Disk is done”, we hear very often during Pure Accelerate 2023. Pure Storage has a clear vision how it plans to achieve this, and claims it will make good on this promise. We outline this vision for you here.

Pure Storage is an unusual player in the storage market. From its founding nearly 15 years ago in 2009, the company has been entirely focused on offering flash storage. It has never made a product that includes hard drives. From that perspective, the statement that we need to get rid of hard disks as soon as possible makes a lot of sense. As more storage moves to flash, Pure will get a bigger market share. By the way, the trend is also that flash is becoming more widely available. Especially with the advent of QLC flash, it became a lot more affordable again. TLC and before that SLC was (and is) very pricey.
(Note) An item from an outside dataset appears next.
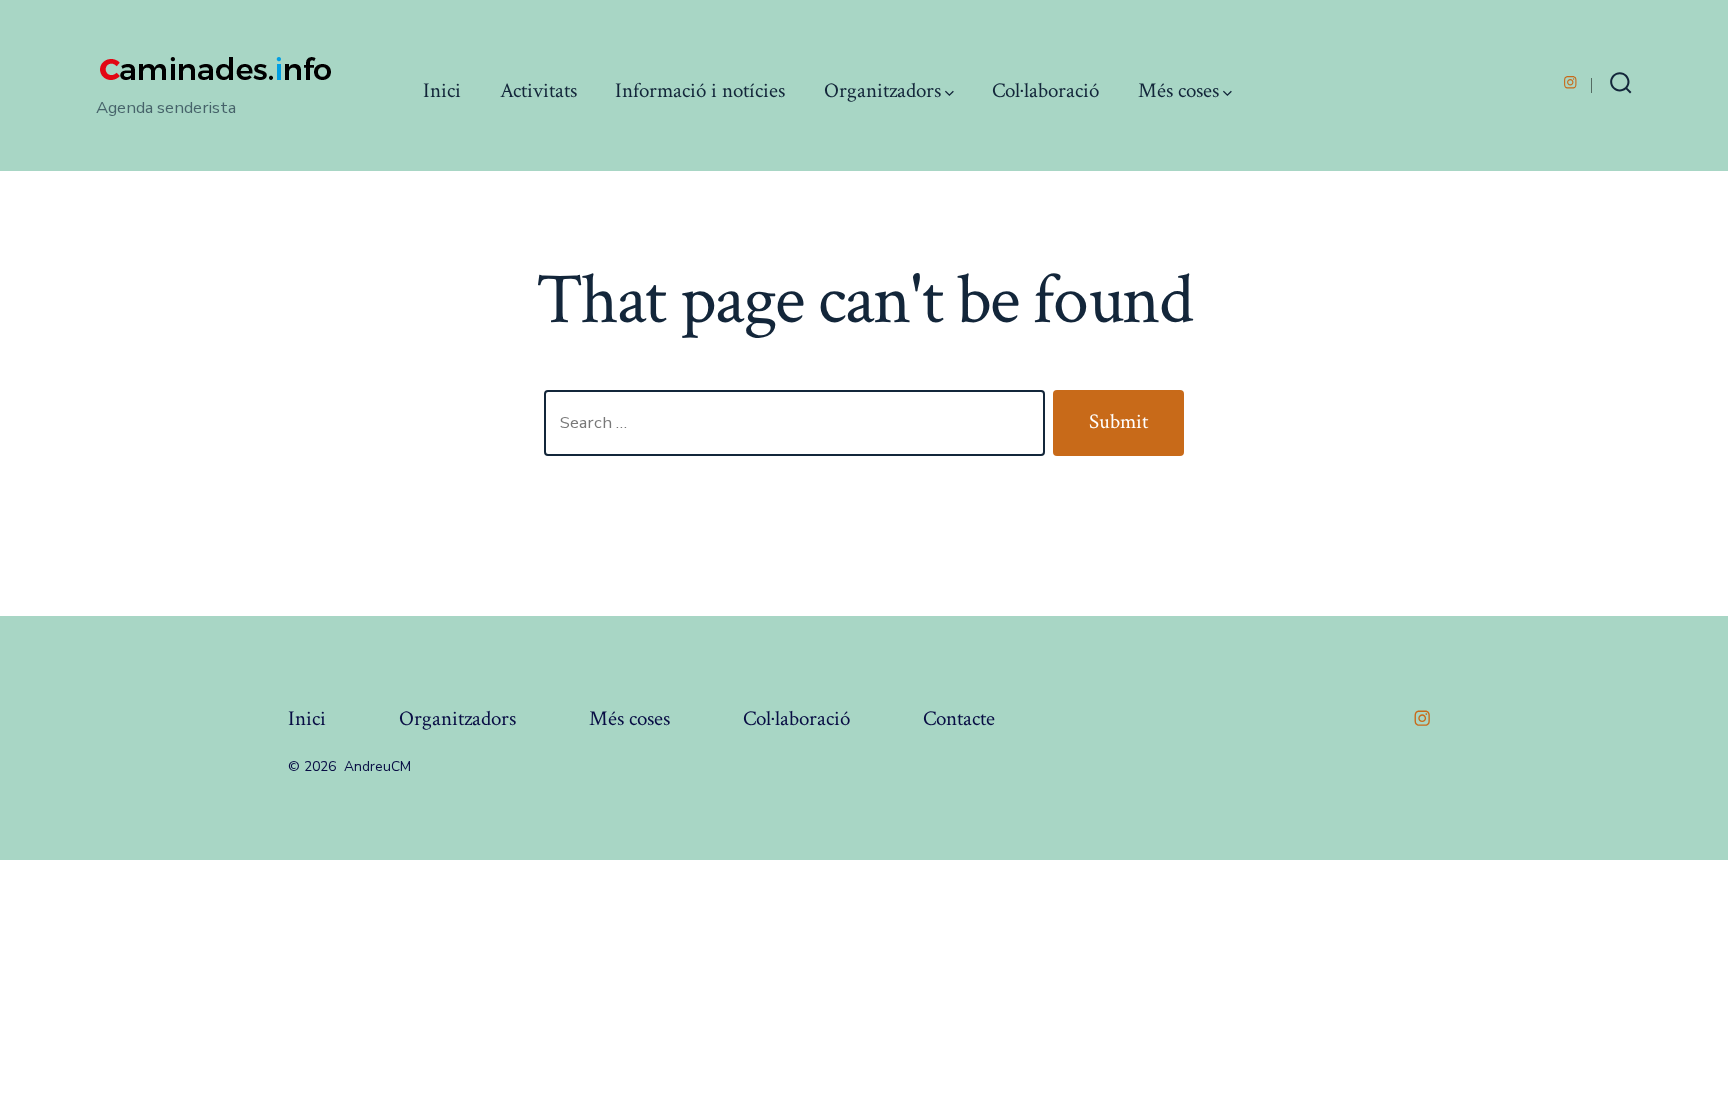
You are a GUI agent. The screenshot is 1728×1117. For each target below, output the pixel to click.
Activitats (538, 90)
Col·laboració (1045, 90)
However, the natural transition from magnetic hard drives to flash is not happening fast enough for Pure. Starting this year in particular, it feels it’s in a position to properly attack hard drives head-on. There are reasons for this, as we will see later. Pure puts its money where its mouth is, as it were, when it predicted earlier this year no new hard drives will be sold after 2028. That’s only five years from now. When you consider that the storage market is currently still overwhelmingly made up of systems that use hard drives, there is a lot to be done before then.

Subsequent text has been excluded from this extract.